そこで研究チームは、一般の方やアマチュアの観察家がYouTubeに投稿した動画に注目しました。
「アジアゾウ」と「死」に関するキーワードで検索したところ、2010年から2021年の間に合計39本、アジアゾウが仲間を亡くしたときの反応を撮影した動画が見つかっています。
動画の80%は野生のゾウ、16%は飼育のゾウ、4%は半飼育のゾウ(木材産業や観光公園で働くゾウ)です。
そのうち12本は子どもが亡くなったときの映像で、さらにその中の5本は、母親のゾウが鼻で死んだわが子を抱きかかえ運んでいました。
遺体の腐敗具合から、死後数日〜数週間経っていることが特定されています。
動画に見られた母親以外のゾウは、一般に、死体に近づくと落ち着かない、警戒する、触覚や匂いで調べるなどの反応を示していました。
また、遺体をなでたり、揺すったり、持ち上げたりして、まるで死んだ仲間を蘇らせようとする動きも見せています。
こうした行動は、動物園でもよく見られる社会的な反応だそうです。
一方で、死んだわが子を何日間も運び続ける行動は、母親のゾウにのみ観察されました。
これについて、研究チームは「ゾウの母親は、子どもが自分で採餌と自衛ができるようになるまで育てるので、母子の結びつきが強くなる」と指摘。

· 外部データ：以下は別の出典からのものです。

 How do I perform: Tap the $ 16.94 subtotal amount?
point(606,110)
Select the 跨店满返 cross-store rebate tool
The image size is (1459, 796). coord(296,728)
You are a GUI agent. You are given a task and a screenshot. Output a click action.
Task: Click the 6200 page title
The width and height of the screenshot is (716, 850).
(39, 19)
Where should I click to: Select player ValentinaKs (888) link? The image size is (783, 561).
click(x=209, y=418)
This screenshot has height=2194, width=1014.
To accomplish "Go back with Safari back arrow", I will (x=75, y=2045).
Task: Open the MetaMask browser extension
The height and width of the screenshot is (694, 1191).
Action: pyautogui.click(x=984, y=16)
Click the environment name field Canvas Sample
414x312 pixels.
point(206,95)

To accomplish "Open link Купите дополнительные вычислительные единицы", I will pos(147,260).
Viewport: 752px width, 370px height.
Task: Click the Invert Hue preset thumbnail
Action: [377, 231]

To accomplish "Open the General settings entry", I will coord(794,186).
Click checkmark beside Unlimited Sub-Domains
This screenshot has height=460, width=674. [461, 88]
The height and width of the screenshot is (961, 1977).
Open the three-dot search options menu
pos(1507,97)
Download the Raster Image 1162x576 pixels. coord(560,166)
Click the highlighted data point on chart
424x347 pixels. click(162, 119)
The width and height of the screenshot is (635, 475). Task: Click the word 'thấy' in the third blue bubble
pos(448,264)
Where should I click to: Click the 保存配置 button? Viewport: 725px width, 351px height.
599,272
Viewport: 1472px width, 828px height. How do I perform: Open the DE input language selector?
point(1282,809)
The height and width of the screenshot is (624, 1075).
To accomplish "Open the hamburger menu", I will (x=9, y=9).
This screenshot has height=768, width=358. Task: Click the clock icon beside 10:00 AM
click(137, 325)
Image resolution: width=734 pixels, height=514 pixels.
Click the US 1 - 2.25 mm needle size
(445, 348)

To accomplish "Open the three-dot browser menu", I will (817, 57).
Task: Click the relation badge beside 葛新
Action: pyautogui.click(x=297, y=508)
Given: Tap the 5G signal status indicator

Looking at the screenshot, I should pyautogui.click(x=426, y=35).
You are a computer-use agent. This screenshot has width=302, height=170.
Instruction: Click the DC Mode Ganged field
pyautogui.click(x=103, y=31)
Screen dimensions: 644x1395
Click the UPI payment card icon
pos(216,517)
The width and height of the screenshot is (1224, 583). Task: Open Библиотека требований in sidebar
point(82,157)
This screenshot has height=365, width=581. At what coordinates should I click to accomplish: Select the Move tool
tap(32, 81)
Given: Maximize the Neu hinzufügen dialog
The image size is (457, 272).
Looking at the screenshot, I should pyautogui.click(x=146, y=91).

「この長期にわたる絆の形成のため、母親は死んで動かなくなった子どもに対して、強く反応するのでしょう」と説明します。
わが子の死を悼む動物は、ヒトやゾウだけではありません。
2018年には、米ワシントン州沖で、メスのシャチが、死んだ赤ん坊を17日間抱きかかえる様子が報告されています。
また2020年には、アフリカのナミビア砂漠で、ヒヒの母親が、子どもの亡骸を10日間にわたって持ち歩く姿が観察されました。
やはり、哺乳類における母子の絆は、生物界でもとびぬけて強いようです。